A personal reflection on why this year's Quaker youth work conference focuses on supporting young people exploring their gender.

Image: Levi Saunders, Unsplash.
Image: Levi Saunders, Unsplash.

I've been working in the children and young people's team since 2005 and I still remember the day I was interviewed. A beautiful sunny day in a really big dark room with a grandfather clock. But it's one of the interview questions that has really stuck with me – how are you going to work to explore spirituality with young Quakers?

My response was based on what I feel is the most important value in youth work. That you meet the young person where they are at and walk alongside them to understand their experiences, their thoughts and their feelings. In that walk you might share a little of yourself but the focus is on that young person and where they are at.

Walking alongside young Quakers

I was recently challenged to reflect on how well I was living this out. I'd noticed Rowan was struggling. So I found a moment where we could go for a walk and said I'd noticed how unhappy they looked and I wondered if they were ok. It turned out that they were not comfortable with the gender other people saw them as having. It made me pause.

How many other young Quakers were in this place? Had we been alongside them on their journey or had we missed their story? If I'm honest with myself, we had not been proactive in providing a safe space for them. We had worked on the assumption that they or their parents would tell us. What a big assumption and one that was based on my identity and my experiences.

Identity and wellbeing

In that moment, I realised I had privilege. How I felt as a woman was how people saw me, my identity was recognised and accepted by each person in my community. I have never experienced someone questioning the legitimacy of either my gender or orientation. I haven't had to think about how my family or my peers would respond to a change in how they saw my identity.
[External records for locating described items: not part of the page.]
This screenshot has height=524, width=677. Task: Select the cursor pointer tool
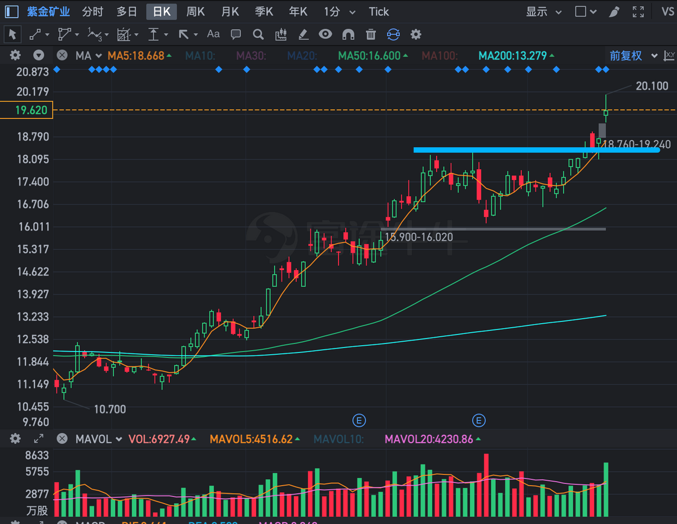(x=12, y=34)
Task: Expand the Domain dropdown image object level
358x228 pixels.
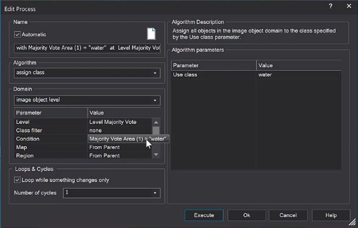Action: pos(87,100)
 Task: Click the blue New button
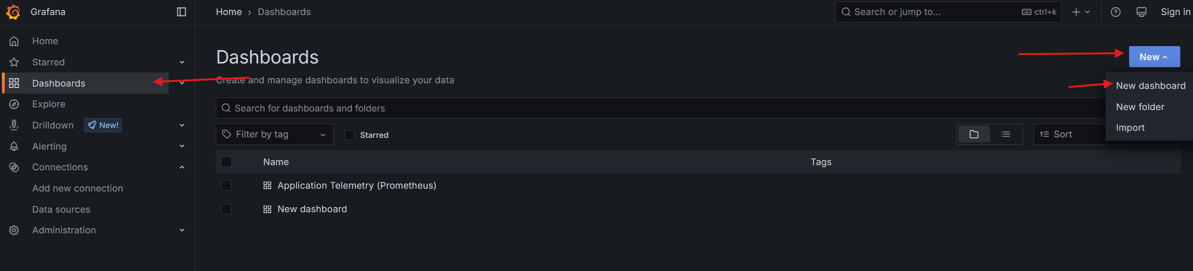point(1154,57)
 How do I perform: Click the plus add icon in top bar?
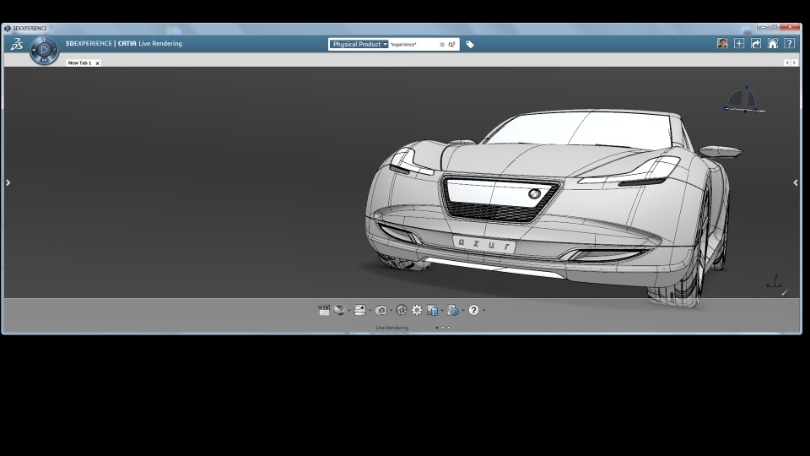pyautogui.click(x=739, y=44)
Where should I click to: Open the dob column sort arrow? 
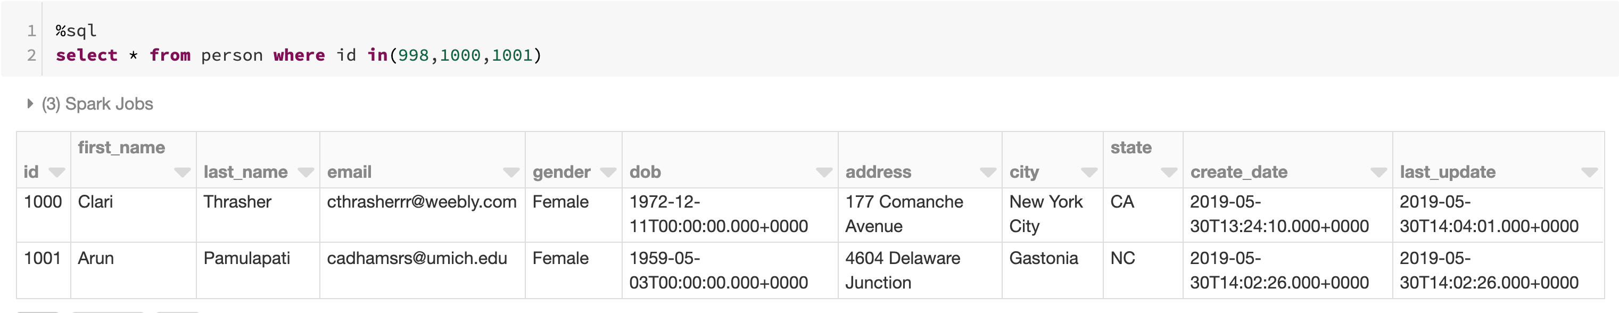(823, 172)
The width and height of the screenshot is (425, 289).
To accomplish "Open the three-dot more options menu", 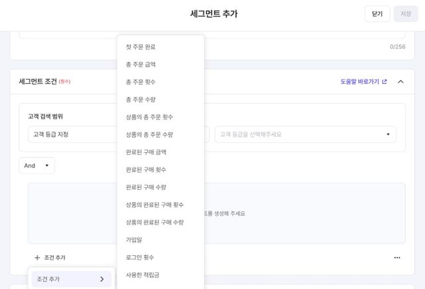I will point(397,258).
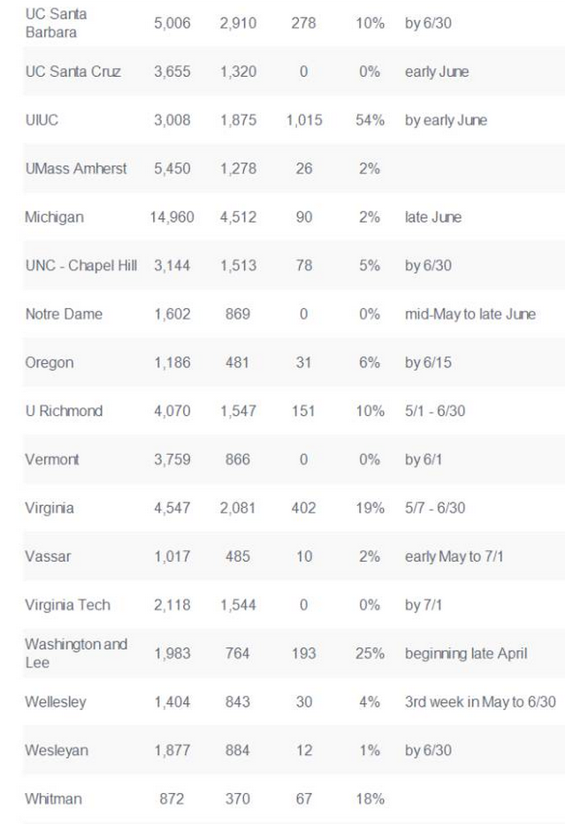Viewport: 565px width, 824px height.
Task: Select the UNC - Chapel Hill name
Action: pos(80,266)
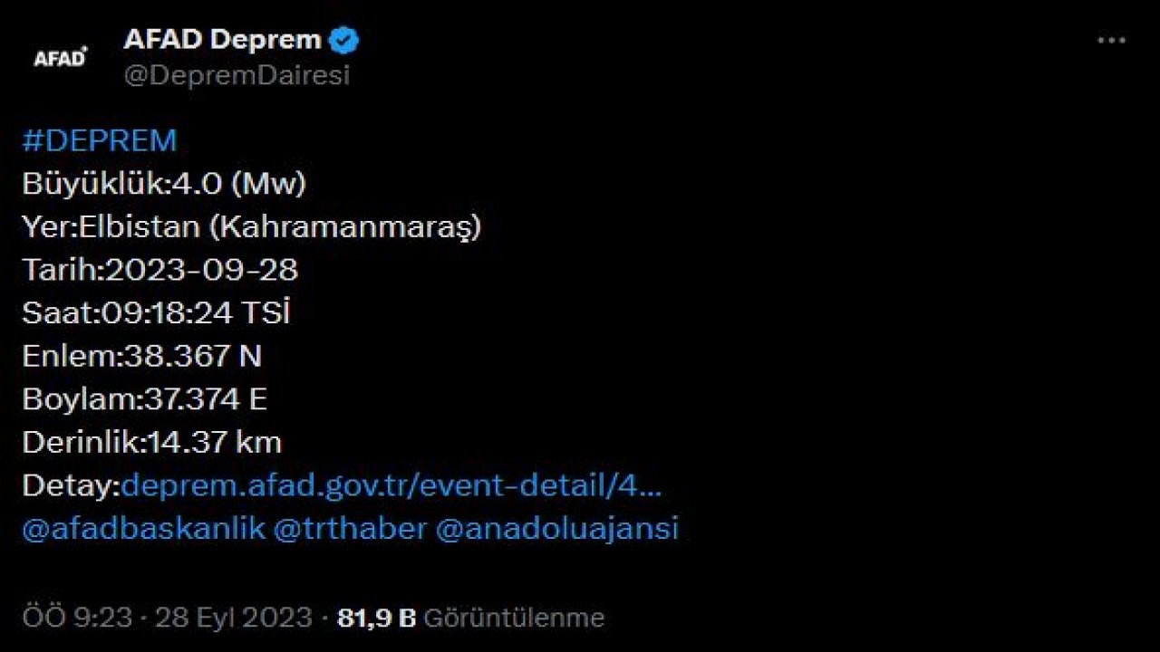Image resolution: width=1160 pixels, height=652 pixels.
Task: Click the Tarih 2023-09-28 line
Action: pyautogui.click(x=160, y=270)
Identity, how we see ourselves and how others respond is so central to our wellbeing. As a youth worker wellbeing is central to nurturing wholeness and to do that I have to meet each young person in the place that they find themselves.

"In working with young people… do not try to call them back to where they were, and do not try to call them to where you are, as beautiful as that place might seem to you. You must have the courage to go with them to a place that neither you nor they have ever been before." [i]

On 10 November at the Quaker Youth Work Conference in Birmingham, those involved in running events for young Quakers will gather to explore this. Adult volunteers and facilitators will have the space to think about ways to create a safe space for young people who experience inner conflict about their gender and consider how to meet them where they are at.